─── Input material ───
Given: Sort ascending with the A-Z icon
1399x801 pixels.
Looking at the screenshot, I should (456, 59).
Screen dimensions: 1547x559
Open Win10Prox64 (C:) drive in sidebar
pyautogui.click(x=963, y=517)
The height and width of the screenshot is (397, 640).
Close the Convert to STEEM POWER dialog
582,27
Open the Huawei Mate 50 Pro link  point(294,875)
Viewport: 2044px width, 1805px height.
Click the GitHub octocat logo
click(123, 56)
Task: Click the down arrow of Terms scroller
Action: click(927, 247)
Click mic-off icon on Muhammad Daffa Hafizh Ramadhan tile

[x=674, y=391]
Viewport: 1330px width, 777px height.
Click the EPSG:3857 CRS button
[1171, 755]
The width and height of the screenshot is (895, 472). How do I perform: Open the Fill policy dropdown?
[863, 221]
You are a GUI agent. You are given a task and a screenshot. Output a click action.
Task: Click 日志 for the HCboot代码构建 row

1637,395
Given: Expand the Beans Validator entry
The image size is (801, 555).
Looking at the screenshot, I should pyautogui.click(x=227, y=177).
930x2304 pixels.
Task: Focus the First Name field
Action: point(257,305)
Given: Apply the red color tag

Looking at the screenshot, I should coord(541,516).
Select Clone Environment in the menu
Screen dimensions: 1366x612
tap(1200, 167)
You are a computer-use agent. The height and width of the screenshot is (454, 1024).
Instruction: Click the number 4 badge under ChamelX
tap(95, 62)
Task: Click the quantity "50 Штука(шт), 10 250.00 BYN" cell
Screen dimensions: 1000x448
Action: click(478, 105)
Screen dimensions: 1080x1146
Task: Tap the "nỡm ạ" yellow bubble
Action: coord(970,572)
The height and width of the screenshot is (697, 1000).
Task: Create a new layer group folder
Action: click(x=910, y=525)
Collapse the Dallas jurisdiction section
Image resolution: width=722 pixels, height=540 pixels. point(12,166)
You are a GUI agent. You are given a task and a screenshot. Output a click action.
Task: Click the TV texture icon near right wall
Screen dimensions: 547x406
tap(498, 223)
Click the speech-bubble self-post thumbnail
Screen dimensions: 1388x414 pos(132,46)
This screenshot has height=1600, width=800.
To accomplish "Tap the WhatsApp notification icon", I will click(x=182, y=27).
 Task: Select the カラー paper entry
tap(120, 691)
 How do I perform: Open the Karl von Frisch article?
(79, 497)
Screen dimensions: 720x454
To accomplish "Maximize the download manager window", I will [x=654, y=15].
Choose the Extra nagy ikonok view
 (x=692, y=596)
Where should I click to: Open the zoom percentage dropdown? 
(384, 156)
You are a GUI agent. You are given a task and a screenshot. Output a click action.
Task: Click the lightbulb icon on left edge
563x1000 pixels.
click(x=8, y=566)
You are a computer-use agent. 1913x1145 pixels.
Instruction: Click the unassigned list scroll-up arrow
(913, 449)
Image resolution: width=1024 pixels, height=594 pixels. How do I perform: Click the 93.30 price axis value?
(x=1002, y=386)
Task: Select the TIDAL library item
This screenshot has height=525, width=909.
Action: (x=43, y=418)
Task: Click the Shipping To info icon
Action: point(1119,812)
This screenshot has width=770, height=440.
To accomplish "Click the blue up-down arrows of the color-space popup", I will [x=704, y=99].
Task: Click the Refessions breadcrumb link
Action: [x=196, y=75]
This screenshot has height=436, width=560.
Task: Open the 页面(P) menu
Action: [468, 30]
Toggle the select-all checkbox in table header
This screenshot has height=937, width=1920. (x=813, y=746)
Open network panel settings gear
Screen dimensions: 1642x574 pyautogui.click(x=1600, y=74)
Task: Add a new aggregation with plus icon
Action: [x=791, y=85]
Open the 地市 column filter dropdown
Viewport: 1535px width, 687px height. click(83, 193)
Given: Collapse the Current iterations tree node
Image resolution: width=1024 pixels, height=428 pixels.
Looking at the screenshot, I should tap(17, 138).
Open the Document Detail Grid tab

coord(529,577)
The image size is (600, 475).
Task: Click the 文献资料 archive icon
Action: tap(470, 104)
───
Set down every record above exactly as written.

Given: Sort ascending with the A-Z icon
1399x801 pixels.
Looking at the screenshot, I should (456, 59).
Screen dimensions: 1547x559
Open Win10Prox64 (C:) drive in sidebar
pyautogui.click(x=963, y=517)
The height and width of the screenshot is (397, 640).
Close the Convert to STEEM POWER dialog
582,27
Open the Huawei Mate 50 Pro link  point(294,875)
Viewport: 2044px width, 1805px height.
Click the GitHub octocat logo
click(123, 56)
Task: Click the down arrow of Terms scroller
Action: click(927, 247)
Click mic-off icon on Muhammad Daffa Hafizh Ramadhan tile

[x=674, y=391]
Viewport: 1330px width, 777px height.
Click the EPSG:3857 CRS button
[1171, 755]
The width and height of the screenshot is (895, 472). How do I perform: Open the Fill policy dropdown?
[863, 221]
You are a GUI agent. You are given a task and a screenshot. Output a click action.
Task: Click 日志 for the HCboot代码构建 row

1637,395
Given: Expand the Beans Validator entry
The image size is (801, 555).
Looking at the screenshot, I should pyautogui.click(x=227, y=177).
930x2304 pixels.
Task: Focus the First Name field
Action: point(257,305)
Given: Apply the red color tag

Looking at the screenshot, I should coord(541,516).
Select Clone Environment in the menu
Screen dimensions: 1366x612
tap(1200, 167)
You are a computer-use agent. The height and width of the screenshot is (454, 1024).
Instruction: Click the number 4 badge under ChamelX
tap(95, 62)
Task: Click the quantity "50 Штука(шт), 10 250.00 BYN" cell
Screen dimensions: 1000x448
Action: click(478, 105)
Screen dimensions: 1080x1146
Task: Tap the "nỡm ạ" yellow bubble
Action: coord(970,572)
The height and width of the screenshot is (697, 1000).
Task: Create a new layer group folder
Action: click(x=910, y=525)
Collapse the Dallas jurisdiction section
Image resolution: width=722 pixels, height=540 pixels. point(12,166)
You are a GUI agent. You are given a task and a screenshot. Output a click action.
Task: Click the TV texture icon near right wall
Screen dimensions: 547x406
tap(498, 223)
Click the speech-bubble self-post thumbnail
Screen dimensions: 1388x414 pos(132,46)
This screenshot has height=1600, width=800.
To accomplish "Tap the WhatsApp notification icon", I will click(x=182, y=27).
 Task: Select the カラー paper entry
tap(120, 691)
 How do I perform: Open the Karl von Frisch article?
(79, 497)
Screen dimensions: 720x454
To accomplish "Maximize the download manager window", I will [x=654, y=15].
Choose the Extra nagy ikonok view
 (x=692, y=596)
Where should I click to: Open the zoom percentage dropdown? 
(384, 156)
You are a GUI agent. You are given a task and a screenshot. Output a click action.
Task: Click the lightbulb icon on left edge
563x1000 pixels.
click(x=8, y=566)
You are a computer-use agent. 1913x1145 pixels.
Instruction: Click the unassigned list scroll-up arrow
(913, 449)
Image resolution: width=1024 pixels, height=594 pixels. How do I perform: Click the 93.30 price axis value?
(x=1002, y=386)
Task: Select the TIDAL library item
This screenshot has height=525, width=909.
Action: (x=43, y=418)
Task: Click the Shipping To info icon
Action: point(1119,812)
This screenshot has width=770, height=440.
To accomplish "Click the blue up-down arrows of the color-space popup", I will [x=704, y=99].
Task: Click the Refessions breadcrumb link
Action: [x=196, y=75]
This screenshot has height=436, width=560.
Task: Open the 页面(P) menu
Action: [468, 30]
Toggle the select-all checkbox in table header
This screenshot has height=937, width=1920. (x=813, y=746)
Open network panel settings gear
Screen dimensions: 1642x574 pyautogui.click(x=1600, y=74)
Task: Add a new aggregation with plus icon
Action: [x=791, y=85]
Open the 地市 column filter dropdown
Viewport: 1535px width, 687px height. click(83, 193)
Given: Collapse the Current iterations tree node
Image resolution: width=1024 pixels, height=428 pixels.
Looking at the screenshot, I should tap(17, 138).
Open the Document Detail Grid tab

coord(529,577)
The image size is (600, 475).
Task: Click the 文献资料 archive icon
Action: tap(470, 104)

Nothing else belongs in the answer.